WHAT IS EXPECTED: Rewrite the records from their first line through the line containing "I want to click on info-print-on-value: 与原稿尺寸相同, so", inclusive, as a numbered list with blank lines omitted.

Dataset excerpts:
=== Section Start ===

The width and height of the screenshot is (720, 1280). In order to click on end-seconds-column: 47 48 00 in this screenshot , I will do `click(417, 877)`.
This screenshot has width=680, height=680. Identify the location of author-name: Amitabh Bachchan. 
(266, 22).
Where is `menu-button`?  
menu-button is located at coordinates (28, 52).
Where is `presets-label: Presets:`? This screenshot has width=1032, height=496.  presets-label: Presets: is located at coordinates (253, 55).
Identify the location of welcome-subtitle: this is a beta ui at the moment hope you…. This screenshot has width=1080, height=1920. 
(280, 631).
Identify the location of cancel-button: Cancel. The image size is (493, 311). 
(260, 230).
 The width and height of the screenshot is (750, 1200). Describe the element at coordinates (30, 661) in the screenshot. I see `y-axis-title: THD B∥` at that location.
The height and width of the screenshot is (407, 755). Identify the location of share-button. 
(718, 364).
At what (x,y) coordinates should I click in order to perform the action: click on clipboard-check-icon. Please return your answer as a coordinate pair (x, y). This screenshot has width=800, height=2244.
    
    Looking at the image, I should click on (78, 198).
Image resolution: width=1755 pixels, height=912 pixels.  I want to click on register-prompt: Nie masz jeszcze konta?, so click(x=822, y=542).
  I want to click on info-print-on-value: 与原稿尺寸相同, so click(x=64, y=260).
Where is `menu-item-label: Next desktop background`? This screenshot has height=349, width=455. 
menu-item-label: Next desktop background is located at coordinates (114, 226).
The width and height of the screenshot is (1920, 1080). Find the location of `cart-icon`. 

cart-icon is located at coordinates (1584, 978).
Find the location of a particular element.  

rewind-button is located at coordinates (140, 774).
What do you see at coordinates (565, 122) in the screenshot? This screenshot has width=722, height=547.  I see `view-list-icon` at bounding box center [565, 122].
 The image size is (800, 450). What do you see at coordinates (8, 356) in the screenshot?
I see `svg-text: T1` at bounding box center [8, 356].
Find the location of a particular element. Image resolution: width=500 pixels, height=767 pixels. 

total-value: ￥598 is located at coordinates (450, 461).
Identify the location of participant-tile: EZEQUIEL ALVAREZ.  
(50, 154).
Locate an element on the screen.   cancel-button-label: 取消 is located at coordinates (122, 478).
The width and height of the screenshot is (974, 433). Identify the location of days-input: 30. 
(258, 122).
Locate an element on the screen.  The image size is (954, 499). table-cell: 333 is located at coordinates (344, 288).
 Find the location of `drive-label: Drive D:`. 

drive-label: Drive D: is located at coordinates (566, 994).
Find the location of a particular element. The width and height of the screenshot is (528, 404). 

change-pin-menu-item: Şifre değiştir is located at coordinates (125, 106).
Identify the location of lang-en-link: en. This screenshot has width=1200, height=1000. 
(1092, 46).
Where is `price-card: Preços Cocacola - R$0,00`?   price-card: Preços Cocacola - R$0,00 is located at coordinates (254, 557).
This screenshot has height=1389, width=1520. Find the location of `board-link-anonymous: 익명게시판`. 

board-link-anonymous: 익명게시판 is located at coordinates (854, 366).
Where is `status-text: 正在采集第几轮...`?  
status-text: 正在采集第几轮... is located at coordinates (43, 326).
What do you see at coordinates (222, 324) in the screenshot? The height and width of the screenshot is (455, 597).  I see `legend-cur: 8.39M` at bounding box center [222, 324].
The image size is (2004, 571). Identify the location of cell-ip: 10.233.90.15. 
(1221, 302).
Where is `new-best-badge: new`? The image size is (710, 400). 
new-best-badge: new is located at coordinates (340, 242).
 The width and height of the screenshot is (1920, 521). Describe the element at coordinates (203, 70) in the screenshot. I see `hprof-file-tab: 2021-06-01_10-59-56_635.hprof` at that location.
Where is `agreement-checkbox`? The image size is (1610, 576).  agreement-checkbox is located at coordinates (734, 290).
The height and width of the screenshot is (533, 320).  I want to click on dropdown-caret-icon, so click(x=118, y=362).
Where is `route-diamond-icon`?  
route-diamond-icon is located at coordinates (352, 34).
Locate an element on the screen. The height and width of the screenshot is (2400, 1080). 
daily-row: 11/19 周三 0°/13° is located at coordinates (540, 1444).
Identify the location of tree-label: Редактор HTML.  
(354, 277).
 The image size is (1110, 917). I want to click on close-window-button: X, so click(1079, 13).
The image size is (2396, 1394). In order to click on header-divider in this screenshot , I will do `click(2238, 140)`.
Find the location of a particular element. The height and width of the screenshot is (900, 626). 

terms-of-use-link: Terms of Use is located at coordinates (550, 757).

=== Section End ===

EXERCISE OUTPUT:
1. The width and height of the screenshot is (720, 1280). In order to click on end-seconds-column: 47 48 00 in this screenshot , I will do `click(417, 877)`.
2. This screenshot has width=680, height=680. Identify the location of author-name: Amitabh Bachchan. 
3. (266, 22).
4. Where is `menu-button`?  
5. menu-button is located at coordinates (28, 52).
6. Where is `presets-label: Presets:`? This screenshot has width=1032, height=496.  presets-label: Presets: is located at coordinates (253, 55).
7. Identify the location of welcome-subtitle: this is a beta ui at the moment hope you…. This screenshot has width=1080, height=1920. 
8. (280, 631).
9. Identify the location of cancel-button: Cancel. The image size is (493, 311). 
10. (260, 230).
11.  The width and height of the screenshot is (750, 1200). Describe the element at coordinates (30, 661) in the screenshot. I see `y-axis-title: THD B∥` at that location.
12. The height and width of the screenshot is (407, 755). Identify the location of share-button. 
13. (718, 364).
14. At what (x,y) coordinates should I click in order to perform the action: click on clipboard-check-icon. Please return your answer as a coordinate pair (x, y). This screenshot has width=800, height=2244.
15.     Looking at the image, I should click on (78, 198).
16. Image resolution: width=1755 pixels, height=912 pixels.  I want to click on register-prompt: Nie masz jeszcze konta?, so click(x=822, y=542).
17.   I want to click on info-print-on-value: 与原稿尺寸相同, so click(x=64, y=260).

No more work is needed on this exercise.